About this task:
The string "height" appears in some lines of the data. Report how many, with no other words.

[Stored data entries]
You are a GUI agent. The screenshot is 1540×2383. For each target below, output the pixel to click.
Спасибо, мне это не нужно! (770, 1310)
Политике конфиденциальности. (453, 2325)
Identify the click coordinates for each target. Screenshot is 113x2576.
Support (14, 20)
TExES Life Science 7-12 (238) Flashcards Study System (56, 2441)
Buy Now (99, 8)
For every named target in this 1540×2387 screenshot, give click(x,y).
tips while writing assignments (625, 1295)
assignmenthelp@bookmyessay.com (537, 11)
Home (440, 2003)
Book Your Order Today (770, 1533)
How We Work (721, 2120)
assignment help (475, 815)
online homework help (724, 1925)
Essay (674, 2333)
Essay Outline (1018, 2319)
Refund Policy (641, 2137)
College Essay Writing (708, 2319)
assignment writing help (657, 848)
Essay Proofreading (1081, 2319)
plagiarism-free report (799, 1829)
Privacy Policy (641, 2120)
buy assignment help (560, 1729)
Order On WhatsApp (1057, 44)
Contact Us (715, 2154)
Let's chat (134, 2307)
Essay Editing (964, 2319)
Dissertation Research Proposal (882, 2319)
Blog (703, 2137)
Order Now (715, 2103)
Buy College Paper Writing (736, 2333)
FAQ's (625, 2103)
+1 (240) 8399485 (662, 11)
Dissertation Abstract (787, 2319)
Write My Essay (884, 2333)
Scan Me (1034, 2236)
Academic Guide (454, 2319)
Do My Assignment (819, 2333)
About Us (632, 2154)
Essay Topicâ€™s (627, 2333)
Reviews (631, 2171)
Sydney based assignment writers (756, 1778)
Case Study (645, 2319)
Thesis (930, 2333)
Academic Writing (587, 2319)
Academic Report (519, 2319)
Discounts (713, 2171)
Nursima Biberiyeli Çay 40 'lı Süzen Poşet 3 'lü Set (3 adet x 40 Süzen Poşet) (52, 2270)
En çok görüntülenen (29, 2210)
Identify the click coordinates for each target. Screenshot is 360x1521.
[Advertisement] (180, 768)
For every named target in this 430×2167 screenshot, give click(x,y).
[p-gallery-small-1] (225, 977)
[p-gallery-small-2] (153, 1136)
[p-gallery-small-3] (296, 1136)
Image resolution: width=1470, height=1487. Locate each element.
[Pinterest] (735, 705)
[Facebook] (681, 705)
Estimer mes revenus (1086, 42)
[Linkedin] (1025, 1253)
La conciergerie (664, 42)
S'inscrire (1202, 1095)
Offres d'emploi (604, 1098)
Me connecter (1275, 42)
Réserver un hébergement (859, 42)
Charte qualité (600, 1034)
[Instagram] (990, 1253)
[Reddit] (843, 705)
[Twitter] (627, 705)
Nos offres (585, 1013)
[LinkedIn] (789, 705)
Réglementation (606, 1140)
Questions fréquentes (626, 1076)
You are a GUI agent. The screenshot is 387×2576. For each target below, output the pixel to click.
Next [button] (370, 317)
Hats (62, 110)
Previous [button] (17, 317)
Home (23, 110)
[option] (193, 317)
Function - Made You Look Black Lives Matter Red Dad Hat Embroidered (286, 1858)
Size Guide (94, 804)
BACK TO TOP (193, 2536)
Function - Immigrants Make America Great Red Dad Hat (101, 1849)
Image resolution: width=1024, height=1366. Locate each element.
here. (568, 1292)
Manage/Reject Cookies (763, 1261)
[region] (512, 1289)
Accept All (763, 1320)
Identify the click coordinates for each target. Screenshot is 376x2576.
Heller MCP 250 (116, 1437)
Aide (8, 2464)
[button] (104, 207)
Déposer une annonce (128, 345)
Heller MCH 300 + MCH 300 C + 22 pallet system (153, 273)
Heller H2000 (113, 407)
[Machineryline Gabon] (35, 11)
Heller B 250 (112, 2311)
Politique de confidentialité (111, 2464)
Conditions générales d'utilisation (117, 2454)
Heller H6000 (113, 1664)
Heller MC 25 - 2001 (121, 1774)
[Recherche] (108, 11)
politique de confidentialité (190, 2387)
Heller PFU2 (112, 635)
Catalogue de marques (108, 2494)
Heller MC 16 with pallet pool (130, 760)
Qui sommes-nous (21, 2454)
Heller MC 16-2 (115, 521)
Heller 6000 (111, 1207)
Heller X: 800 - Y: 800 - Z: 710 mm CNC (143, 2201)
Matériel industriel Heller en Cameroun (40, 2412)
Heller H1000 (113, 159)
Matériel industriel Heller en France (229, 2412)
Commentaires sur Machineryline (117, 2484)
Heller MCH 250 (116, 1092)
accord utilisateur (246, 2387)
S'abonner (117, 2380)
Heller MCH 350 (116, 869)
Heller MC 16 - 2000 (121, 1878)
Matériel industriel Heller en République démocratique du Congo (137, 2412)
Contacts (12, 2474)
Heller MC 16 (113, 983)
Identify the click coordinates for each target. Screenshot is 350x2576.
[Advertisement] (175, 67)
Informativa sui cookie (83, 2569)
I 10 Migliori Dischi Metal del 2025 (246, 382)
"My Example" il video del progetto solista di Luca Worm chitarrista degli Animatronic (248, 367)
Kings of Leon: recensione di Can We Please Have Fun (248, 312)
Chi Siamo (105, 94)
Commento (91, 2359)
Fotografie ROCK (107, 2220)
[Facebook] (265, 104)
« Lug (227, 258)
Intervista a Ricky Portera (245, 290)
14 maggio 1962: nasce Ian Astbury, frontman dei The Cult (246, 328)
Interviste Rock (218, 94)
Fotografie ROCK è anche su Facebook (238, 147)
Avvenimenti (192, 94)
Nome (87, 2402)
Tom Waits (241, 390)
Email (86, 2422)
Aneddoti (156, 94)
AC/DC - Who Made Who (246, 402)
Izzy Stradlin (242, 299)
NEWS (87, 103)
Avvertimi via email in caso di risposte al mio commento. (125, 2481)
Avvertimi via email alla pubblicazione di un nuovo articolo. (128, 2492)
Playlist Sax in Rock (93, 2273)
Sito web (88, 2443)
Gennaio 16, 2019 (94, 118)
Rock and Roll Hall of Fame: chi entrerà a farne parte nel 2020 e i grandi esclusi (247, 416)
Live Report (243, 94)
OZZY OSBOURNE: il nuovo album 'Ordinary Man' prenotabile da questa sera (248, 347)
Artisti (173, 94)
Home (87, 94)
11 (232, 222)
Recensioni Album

Final answer:
2